EXTRACT:

········

My name is Kara Crohn. I am a Research Manager for EMI (http://www.emiconsulting.com). We are best known for our research and evaluation related to energy efficiency. We also assist clients with strategic planning, policy, program design, and program optimization. EMI is based in Seattle, Washington. I had the good fortune to start our Southern California branch office this year. I am also active in AEA’s Environmental Program Evaluation Topical Interest Group (EPE TIG).

Rad Resource: While in Anaheim for the AEA Annual Conference this November, be sure to seize the opportunity to stretch your legs, your minds, and your network on a fieldtrip hosted by The Environmental Program Evaluation TIG on November 4. Space is limited, so please reserve your spot early! Stay tuned for updates on the EPE TIG website: http://comm.eval.org/EVAL/environmental/Home/Default.aspx We will visit one of the sites of Inside the Outdoors, an independently-funded environmental education program administered by the Orange County Department of Education. We will discuss how they incorporate their key values into the program design. After the tour, we will brainstorm how evaluation could assist the program. To learn more about Inside the Outdoors: http://ito.ocde.us/home.htm


Lessons Learned: When we think of Southern California, Hollywood images of beauty, wealth, and easy living quickly come to mind. The reality, however, is that within just a mile or two, you can span the entire spectrum of easy to difficult living. In downtown Riverside, for example, the transition from low-income housing to upper middle class homes occurs in a short 6 blocks. This means that, as evaluators, we must be all the more vigilant about challenging the data that’s been collected as well as our own assumptions. I used multiple methods to accomplish these tasks while working on an evaluation of a California statewide low-income energy efficiency program.

········

DATA EXCERPT:
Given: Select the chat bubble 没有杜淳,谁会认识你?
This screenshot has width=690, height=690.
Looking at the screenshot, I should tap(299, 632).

········

TO-DO LIST:
• A. For each statement, say yes or no on whether it agrees with the post on evaluation in Southern California, and quote the words that decide it: (i) EMI is based in Seattle, Washington. (ii) Inside the Outdoors is administered by the Los Angeles County Office of Education. (iii) In downtown Riverside, the shift from low-income housing to upper middle class homes spans 12 blocks.
• B. Extend the post on evaluation in Southern California past its final sentence.

PER-TASK OUTPUTS:
• A.
(i) Yes: "EMI is based in Seattle, Washington."
(ii) No: "an independently-funded environmental education program administered by the Orange County Department of Education"
(iii) No: "the transition from low-income housing to upper middle class homes occurs in a short 6 blocks"

• B.
One feature of this evaluation was the opportunity to “ride along” on visits to customers’ homes. I used these ride alongs as chances to gain a deeper understanding about the financial challenges that families faced with respect to fixing their oven or running the air conditioner on 100-degree days. The narratives that emerged from these ride alongs also helped shape my understanding of program implementation issues relevant to serving the newly poor (e.g., creating effective marketing and outreach campaigns that respect people’s desire to be self-sufficient, scheduling installations for people with two jobs, etc.).

In that particular evaluation, I also found observations of families’ homes and their stories invaluable reality checks against the assumptions I started to build based on disembodied income estimates and GIS maps of installed efficiency measures.

This story is not unique to Southern California, but it serves as a reminder to challenge our assumptions, to go after the details behind the trends, and to seek a better understanding of the people we study — the people whom we already “know”.

The American Evaluation Association is celebrating this week with our colleagues at the Southern California Evaluation Association (SCEA), an AEA affiliate. The contributions all this week to aea365 come from SCEA members. Do you have questions, concerns, kudos, or content to extend this aea365 contribution? Please add them in the comments section for this post on the aea365 webpage so that we may enrich our community of practice. Would you like to submit an aea365 Tip? Please send a note of interest to aea365@eval.org. aea365 is sponsored by the American Evaluation Association and provides a Tip-a-Day by and for evaluators.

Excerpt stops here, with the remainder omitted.